* Passage shown
Jung Chan-sung (; born March 17, 1987), anglicized as Chan Sung Jung and better known by his ring name The Korean Zombie, is a South Korean professional mixed martial artist. He currently competes in the Featherweight division of the Ultimate Fighting Championship (UFC). A professional competitor since 2007, Jung formerly fought for the WEC, Pancrase, World Victory Road, and DEEP. His nickname, The Korean Zombie, comes from his zombie-like ability to continue to move forward and fight aggressively, even after taking heavy blows. As of November 8, 2022, he is #6 in the UFC featherweight rankings.

Background
Born in Pohang, South Korea in 1987, Jung moved to Namyangju, a satellite city of Seoul when he was in his mid-teens. Due to his slight stature and his rural origins, he was bullied constantly by his classmates and got into many fights as a result. When his aunt could no longer stand to see Jung's predicament, she took him to a nearby Hapkido gym when he was around 14 years old. Jung trained in kickboxing until his junior year of high school. He graduated from Daegu Gyeongbuk Institute of Science and Technology. Later he also began training in judo and Brazilian jiu jitsu.

At the age of 18, Jung joined the South Korean Navy and started training in Taekwondo. In June 2007, he won a sambo tournament arranged by the Korean Sambo Association, and in December of the same year, he won the Lightweight division of the Pancrase Korea Neo-Blood Tournament after defeating fellow South Koreans Yoo In Seok and Lee Hyung Geol. At age of 20, Jung began mixed martial arts and made his professional debut soon after. In May 2008, he participated in and won KOREA-FC's 8-man MMA tournament in the 65 kg division.

* Data entries

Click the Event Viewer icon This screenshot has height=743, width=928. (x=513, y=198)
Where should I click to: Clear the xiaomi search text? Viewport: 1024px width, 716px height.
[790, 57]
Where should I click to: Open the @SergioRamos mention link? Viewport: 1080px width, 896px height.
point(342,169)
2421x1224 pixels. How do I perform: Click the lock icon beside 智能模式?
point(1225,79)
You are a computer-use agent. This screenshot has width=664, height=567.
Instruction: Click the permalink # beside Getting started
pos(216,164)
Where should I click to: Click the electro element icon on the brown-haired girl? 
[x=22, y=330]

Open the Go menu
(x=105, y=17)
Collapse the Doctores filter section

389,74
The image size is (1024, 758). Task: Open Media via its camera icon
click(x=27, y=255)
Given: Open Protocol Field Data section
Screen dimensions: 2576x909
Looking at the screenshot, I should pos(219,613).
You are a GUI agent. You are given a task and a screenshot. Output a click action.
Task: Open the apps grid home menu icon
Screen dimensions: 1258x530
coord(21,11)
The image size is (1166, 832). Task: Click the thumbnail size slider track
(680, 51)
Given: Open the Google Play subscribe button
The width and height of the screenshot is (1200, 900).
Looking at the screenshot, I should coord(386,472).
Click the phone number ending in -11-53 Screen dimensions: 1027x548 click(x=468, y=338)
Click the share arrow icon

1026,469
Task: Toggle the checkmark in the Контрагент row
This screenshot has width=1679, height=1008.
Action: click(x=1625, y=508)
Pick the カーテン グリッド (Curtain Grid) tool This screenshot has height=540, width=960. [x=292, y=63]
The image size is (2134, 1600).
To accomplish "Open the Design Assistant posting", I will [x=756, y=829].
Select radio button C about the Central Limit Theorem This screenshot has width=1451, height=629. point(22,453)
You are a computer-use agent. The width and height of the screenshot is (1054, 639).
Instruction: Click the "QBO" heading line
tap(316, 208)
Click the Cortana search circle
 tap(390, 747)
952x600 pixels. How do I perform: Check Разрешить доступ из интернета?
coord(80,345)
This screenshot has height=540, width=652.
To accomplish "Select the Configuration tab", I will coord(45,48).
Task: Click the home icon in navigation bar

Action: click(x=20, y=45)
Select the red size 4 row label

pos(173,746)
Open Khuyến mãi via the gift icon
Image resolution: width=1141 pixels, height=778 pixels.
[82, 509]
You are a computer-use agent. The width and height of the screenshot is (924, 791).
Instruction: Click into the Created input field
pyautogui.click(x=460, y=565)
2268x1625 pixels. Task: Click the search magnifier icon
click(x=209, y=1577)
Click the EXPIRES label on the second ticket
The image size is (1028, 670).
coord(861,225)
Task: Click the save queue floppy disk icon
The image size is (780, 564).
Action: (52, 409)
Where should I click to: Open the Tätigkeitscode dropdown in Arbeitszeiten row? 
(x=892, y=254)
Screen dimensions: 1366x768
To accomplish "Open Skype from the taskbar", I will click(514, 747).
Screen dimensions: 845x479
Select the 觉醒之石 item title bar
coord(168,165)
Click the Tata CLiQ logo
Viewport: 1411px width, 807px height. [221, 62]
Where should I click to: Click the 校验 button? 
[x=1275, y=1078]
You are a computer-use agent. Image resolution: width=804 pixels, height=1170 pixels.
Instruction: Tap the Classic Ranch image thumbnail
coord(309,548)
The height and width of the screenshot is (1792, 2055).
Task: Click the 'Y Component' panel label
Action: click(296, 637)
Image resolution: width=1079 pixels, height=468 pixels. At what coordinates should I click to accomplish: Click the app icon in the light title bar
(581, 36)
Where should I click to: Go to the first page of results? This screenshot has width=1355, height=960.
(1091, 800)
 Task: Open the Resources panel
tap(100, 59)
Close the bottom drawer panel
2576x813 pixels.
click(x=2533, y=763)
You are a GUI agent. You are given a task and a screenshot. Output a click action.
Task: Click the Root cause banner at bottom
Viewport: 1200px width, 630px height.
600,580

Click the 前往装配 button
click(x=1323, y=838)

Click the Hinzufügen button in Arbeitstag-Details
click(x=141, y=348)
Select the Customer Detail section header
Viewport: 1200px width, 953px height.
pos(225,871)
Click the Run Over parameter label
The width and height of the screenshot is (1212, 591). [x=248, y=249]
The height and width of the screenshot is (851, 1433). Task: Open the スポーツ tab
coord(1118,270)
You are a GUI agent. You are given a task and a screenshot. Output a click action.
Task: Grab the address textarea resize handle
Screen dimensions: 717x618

* Goal
Continue the biography of the fighter known as The Korean Zombie, picking up after its final sentence.

* Exercise result
Jung was also a participant in a show called Street Fighter in 2007 which aired on South Korean cable television. He participated in the 70 kg tournament and won. The tournament was stand-up only (similar to K-1 but not in a ring).

Mixed martial arts career

Early career
Jung made his professional debut in June 2007 and in December the same year, he won a Lightweight Tournament arranged by Pancrase Korea. In 2008 he won both his fights for Japanese promotion DEEP. He then entered the 2009 Sengoku Featherweight Grand Prix where he won his first-round fight but was eliminated from the tournament by the eventual winner Masanori Kanehara.

On August 16, 2008, he defeated Michihiro Omigawa at DEEP: Gladiator via unanimous decision. His next fight was against Fanjin Son at DEEP: 39 Impact where he won via knockout in 17 seconds.

Sengoku
Jung then entered the 2009 Sengoku Featherweight Grand-Prix and was matched up with Shintaro Ishiwatari in his first-round fight at Sengoku 7. After dropping Ishiwatari once in stand-up striking, Jung hit Ishiwatari with a right hand forcing him to give up his back. From there Jung sunk in a rear-naked choke submission forcing Ishiwatari to submit at 4:29 of the first round.

In his second-round fight at Sengoku 8 on May 2, 2009, he lost via unanimous decision to Masanori Kanehara officially eliminating him from the tournament. The decision was considered questionable by the English commentators and many fans (especially given Sengoku's history of biased decisions against Korean fighters), who felt that Jung had done enough to deserve the decision. On June 7, 2009, it was announced Jung would face American Matt Jaggers at Sengoku 9 in a reserve bout for the tournament with the winner stepping in as a replacement should some of the remaining fighters be unable to continue. Jung ended up winning the fight by triangle choke submission at 1:25 of the second round, but was not required to step in as a replacement.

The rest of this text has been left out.